As the new market week got underway, global investors were met with roughly the same conditions as those they closed books upon last Friday. A steady erosion in the US dollar on the index, continuing higher values in crude oil, further gains in global equity markets -which, in turn, added to the exodus from the dollar and the yen, and perceptions that the worldwide crunch is drawing to a close. In a nutshell, the word remains 'take on risk' and thus the developing picture in the commodities niche. Firm prices, disregard for fundamentals, infectious optimism.

Gold prices hit a six and a half week pinnacle of $960.60 per ounce overnight, mainly focusing on the lost points in the dollar on the trade-weighted index. The latter sank another 0.40 to reach 78.47 and was seen trading at 1.4283 against the euro early this morning. Earnings focus shifts to Europe as of today, and some expect the zone's common currency to come under some pressure, should results not prove as effervescent as those witnessed in the US over the past couple of weeks.

New York spot gold dealings started the last week of July with a decent $3.80 gain this morning, quoted at $955.40 after the aforementioned overnight peak - one not seen since June 11th. Market watchers remain somewhat divided in their views as to whether gold will next try for $975 and/or $990 again, or sink back towards the $930s in a somewhat overdue correction. Let's keep an eye on oil, the euro, and dollar news again this morning. The usual recipe ingredients, that is.
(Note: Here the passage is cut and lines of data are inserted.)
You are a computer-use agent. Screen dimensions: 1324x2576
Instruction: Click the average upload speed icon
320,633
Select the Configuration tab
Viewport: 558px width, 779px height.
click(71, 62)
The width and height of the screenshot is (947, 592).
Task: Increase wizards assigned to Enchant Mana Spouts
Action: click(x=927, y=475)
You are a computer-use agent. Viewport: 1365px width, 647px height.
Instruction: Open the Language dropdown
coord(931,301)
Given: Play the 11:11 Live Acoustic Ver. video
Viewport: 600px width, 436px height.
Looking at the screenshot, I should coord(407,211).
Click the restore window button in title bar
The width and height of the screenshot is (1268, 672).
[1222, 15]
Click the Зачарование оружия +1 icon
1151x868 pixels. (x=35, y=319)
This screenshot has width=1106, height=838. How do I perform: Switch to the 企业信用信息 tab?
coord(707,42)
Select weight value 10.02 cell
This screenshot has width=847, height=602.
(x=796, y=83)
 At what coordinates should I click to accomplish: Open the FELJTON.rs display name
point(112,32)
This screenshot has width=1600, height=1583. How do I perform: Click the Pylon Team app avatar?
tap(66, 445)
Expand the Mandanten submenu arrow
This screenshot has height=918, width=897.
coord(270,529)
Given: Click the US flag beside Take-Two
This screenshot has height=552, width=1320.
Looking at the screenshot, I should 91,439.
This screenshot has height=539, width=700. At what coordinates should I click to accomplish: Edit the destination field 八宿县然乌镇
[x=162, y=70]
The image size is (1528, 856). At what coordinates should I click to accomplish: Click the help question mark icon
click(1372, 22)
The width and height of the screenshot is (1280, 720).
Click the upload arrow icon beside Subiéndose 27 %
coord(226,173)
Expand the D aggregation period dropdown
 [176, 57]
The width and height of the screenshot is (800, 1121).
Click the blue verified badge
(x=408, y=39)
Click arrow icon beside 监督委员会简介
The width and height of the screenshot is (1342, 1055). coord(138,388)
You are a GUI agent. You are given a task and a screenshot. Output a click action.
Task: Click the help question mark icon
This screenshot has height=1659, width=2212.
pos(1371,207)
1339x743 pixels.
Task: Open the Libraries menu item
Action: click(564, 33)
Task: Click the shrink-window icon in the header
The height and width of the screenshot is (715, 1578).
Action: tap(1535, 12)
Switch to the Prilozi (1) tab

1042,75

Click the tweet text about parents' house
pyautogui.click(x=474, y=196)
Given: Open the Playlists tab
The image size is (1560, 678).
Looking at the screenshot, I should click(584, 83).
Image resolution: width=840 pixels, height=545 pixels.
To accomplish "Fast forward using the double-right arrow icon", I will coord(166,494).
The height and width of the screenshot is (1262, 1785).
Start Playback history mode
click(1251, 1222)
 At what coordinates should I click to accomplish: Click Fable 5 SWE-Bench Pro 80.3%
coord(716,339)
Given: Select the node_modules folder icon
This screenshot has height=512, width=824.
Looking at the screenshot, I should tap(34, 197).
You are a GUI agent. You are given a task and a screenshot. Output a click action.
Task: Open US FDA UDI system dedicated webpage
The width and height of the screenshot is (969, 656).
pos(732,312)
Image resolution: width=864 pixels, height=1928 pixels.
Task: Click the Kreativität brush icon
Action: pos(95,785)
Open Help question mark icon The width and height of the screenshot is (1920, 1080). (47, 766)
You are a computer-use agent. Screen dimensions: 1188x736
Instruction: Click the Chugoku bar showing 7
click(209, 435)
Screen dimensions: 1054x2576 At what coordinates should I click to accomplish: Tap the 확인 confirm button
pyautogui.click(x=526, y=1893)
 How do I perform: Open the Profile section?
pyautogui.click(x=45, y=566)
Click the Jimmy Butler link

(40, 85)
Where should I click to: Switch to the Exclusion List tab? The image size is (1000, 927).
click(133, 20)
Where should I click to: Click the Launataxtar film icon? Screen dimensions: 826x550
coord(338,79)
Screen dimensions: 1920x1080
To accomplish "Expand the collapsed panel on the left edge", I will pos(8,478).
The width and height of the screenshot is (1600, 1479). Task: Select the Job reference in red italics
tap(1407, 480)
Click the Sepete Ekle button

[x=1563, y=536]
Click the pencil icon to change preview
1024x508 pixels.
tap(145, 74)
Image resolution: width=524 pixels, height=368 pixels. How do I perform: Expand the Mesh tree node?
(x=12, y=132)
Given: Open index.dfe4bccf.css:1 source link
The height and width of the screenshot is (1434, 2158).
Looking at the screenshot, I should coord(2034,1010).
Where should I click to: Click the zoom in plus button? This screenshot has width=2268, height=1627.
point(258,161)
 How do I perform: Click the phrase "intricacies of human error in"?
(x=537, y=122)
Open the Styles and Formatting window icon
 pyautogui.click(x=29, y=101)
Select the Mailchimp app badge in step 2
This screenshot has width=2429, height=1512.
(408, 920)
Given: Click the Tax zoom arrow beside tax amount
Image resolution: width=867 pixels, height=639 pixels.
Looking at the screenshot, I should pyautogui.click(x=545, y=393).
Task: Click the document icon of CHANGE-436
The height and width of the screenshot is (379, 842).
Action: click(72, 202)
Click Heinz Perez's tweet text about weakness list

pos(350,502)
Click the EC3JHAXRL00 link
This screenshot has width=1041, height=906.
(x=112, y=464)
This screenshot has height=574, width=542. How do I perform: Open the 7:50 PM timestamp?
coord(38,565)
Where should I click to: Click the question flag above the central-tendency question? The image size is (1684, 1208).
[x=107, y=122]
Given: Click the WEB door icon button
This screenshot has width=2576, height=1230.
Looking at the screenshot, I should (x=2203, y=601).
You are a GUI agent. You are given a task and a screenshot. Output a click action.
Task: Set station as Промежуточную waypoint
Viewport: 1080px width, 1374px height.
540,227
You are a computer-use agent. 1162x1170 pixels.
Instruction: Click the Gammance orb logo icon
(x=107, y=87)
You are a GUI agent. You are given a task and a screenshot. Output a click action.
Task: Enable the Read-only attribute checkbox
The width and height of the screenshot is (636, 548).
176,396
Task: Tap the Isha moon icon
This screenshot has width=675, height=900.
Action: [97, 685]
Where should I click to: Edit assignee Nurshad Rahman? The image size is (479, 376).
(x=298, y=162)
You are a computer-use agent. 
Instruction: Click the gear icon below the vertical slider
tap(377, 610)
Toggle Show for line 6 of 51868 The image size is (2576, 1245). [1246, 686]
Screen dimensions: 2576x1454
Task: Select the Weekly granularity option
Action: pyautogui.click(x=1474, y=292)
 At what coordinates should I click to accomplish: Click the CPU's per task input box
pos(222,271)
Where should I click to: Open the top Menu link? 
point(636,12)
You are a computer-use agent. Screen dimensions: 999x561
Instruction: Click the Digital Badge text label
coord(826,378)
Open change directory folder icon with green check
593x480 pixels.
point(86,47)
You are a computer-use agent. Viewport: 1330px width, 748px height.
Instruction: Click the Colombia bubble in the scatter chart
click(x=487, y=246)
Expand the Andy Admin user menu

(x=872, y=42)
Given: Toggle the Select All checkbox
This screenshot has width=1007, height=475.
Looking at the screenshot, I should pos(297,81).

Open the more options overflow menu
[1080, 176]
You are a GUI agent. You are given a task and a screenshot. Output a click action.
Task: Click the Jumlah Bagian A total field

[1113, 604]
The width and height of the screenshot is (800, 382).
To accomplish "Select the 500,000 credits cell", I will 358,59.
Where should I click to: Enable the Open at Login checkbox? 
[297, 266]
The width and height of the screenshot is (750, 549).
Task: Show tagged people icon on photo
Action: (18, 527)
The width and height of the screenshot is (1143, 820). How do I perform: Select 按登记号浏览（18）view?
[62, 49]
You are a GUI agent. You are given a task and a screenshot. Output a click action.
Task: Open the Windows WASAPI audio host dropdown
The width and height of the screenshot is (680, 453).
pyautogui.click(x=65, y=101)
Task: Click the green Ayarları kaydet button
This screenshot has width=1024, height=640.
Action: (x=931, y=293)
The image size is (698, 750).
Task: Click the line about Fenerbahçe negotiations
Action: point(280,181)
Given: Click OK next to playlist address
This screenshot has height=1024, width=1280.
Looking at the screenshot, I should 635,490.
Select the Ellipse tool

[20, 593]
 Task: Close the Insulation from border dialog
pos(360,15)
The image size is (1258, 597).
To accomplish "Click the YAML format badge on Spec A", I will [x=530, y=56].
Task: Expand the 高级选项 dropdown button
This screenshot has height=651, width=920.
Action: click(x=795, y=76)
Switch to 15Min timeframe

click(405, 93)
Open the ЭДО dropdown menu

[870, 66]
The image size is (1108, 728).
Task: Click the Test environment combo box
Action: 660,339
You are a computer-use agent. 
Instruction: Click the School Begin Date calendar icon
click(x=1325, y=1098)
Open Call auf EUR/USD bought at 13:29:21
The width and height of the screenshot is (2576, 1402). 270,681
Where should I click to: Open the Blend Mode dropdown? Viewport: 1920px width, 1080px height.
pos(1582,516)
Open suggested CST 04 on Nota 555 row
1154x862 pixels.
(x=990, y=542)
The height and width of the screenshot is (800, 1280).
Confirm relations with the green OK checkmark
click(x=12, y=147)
Much, of course, depends on risk appetite vs. risk aversion, but we can be reasonably sure that some eyes will be focused not only on Eurozone earnings this week, but also on talks that take place today between Tim Geithner and Chinese officials. The dollar cannot help but be somewhere near the centre of such talks. Gold's immediate task is to convincingly take out overhead resistance at this $960 area, and proceed without hesitation to at least the $975 level.

How the metal might pull that feat off, remains to be seen. Especially as accumulation by the gold-oriented ETFs remains elusive to most observers. Our friends at offered up a picture for the week that ended on Friday for these funds, that shows a net 7.6 tonne loss, led by the 8.24 tonne outflow from the biggest one- the SPDR Gold Trust. Fabrication demand remains on ice for the hot summer months, and retail investment demand has calmed considerably at most of our surveyed bullion dealers.

Silver was showing a 14-cent rise out of the market's starting gate this morning, quoted at $14.01 per ounce. The neighboring base metals complex was witnessing gains of from 1.21% (nickel) to 2.59% (lead) as copper led the parade with a rise to 10-month highs. Platinum added $19 to Friday's closing values, opening this morning at $5 above the $1200.00 figure. Palladium was steady at $259.00 per ounce.

Mr. Bernanke shared some thoughts about the financial mess with PBS's Jim Lehrer last night. In so many words, the Fed chief summed up his and his central bank's actions as having been aimed at averting a second Great Depression. He also opined that we will once again see a strong dollar when we (in the US) will be tracking a strong(er) economy. Mr. Bernanke offered a projection for a 1% US economic growth rate for the second half of 2009.

In a separate analysis, Goldman Sachs concurred with the head of the Fed and projected continuing dollar weakness until the cycle shifts and the balance tilts in favor of US economic growth of a larger order of magnitude than what is being observed at the present time. A repeat of a dollar-euro target of 1.45 was also on the Goldman report that Bloomberg got a hold of yesterday.

Oh, and don't forget to keep the notepad clear for the Treasury auctions and the release of US GDP data later in the week. They could both prove significant to the next turn in the US dollar.